Quantum Circuit Evolution on NISQ Devices
This work provides insights into the behavior of randomized search heuristics on actual quantum hardware, which is important for researchers developing evolutionary quantum gate circuits.
This paper explores an evolutionary strategy to jointly optimize quantum circuit architecture and parameters for variational quantum circuits. The method was evaluated on benchmark problems like the transverse field Ising Hamiltonian and Sherrington-Kirkpatrick spin model, showing only a minor slowdown on noisy intermediate-scale quantum hardware compared to simulations.

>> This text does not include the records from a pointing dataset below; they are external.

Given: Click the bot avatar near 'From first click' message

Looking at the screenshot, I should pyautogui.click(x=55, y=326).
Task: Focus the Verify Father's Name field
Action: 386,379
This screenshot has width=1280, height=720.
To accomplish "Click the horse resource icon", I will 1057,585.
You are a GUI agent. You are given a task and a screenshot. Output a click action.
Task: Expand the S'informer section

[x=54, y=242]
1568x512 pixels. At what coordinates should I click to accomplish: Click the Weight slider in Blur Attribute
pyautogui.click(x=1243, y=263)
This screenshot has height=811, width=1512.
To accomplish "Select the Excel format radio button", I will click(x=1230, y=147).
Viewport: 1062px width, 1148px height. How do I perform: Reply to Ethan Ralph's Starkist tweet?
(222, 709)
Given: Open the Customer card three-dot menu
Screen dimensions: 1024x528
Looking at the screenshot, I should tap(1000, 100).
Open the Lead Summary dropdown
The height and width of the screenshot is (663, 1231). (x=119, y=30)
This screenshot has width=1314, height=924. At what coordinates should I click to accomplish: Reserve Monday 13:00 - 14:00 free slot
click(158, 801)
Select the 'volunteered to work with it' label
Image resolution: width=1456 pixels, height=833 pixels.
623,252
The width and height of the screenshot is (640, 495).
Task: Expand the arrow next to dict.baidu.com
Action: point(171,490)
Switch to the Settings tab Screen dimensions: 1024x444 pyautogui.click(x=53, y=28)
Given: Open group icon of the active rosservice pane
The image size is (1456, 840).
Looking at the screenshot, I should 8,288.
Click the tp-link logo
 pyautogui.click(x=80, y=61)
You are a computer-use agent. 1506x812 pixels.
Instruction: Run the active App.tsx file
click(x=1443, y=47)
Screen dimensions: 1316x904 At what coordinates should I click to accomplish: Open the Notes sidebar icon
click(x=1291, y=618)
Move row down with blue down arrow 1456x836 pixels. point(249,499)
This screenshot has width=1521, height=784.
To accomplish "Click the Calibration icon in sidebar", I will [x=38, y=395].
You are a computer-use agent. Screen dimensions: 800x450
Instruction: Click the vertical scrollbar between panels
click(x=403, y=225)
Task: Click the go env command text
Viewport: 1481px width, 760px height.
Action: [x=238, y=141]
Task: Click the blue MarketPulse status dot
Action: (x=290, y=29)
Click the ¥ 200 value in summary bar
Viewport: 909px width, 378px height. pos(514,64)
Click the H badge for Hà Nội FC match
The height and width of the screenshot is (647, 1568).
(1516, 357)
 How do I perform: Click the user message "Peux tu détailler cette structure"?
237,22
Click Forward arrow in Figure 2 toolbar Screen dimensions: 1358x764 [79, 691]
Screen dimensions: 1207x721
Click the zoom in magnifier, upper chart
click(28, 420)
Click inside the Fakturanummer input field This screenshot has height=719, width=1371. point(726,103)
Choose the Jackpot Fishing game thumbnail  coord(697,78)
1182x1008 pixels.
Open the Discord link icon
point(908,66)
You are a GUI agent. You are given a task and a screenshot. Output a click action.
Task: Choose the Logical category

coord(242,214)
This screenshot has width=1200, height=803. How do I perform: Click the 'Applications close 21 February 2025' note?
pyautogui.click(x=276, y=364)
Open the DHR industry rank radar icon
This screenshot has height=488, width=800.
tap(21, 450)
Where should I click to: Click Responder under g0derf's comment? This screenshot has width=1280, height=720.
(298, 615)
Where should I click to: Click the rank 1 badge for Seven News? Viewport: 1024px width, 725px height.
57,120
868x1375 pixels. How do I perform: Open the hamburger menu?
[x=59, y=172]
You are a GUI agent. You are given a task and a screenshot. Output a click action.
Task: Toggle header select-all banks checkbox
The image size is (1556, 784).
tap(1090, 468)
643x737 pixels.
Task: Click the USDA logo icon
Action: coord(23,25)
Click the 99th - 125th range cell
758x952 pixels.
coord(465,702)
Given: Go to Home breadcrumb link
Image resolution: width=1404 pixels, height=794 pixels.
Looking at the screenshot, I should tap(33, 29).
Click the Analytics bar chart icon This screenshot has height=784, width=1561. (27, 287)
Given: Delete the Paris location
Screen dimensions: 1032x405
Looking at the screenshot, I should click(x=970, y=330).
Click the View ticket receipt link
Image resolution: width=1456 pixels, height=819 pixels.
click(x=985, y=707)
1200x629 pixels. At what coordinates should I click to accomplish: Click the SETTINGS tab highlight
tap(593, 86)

Variational quantum circuits build the foundation for various classes of quantum algorithms. In a nutshell, the weights of a parametrized quantum circuit are varied until the empirical sampling distribution of the circuit is sufficiently close to a desired outcome. Numerical first-order methods are applied frequently to fit the parameters of the circuit, but most of the time, the circuit itself, that is, the actual composition of gates, is fixed. Methods for optimizing the circuit design jointly with the weights have been proposed, but empirical results are rather scarce. Here, we consider a simple evolutionary strategy that addresses the trade-off between finding appropriate circuit architectures and parameter tuning. We evaluate our method both via simulation and on actual quantum hardware. Our benchmark problems include the transverse field Ising Hamiltonian and the Sherrington-Kirkpatrick spin model. Despite the shortcomings of current noisy intermediate-scale quantum hardware, we find only a minor slowdown on actual quantum machines compared to simulations. Moreover, we investigate which mutation operations most significantly contribute to the optimization. The results provide intuition on how randomized search heuristics behave on actual quantum hardware and lay out a path for further refinement of evolutionary quantum gate circuits.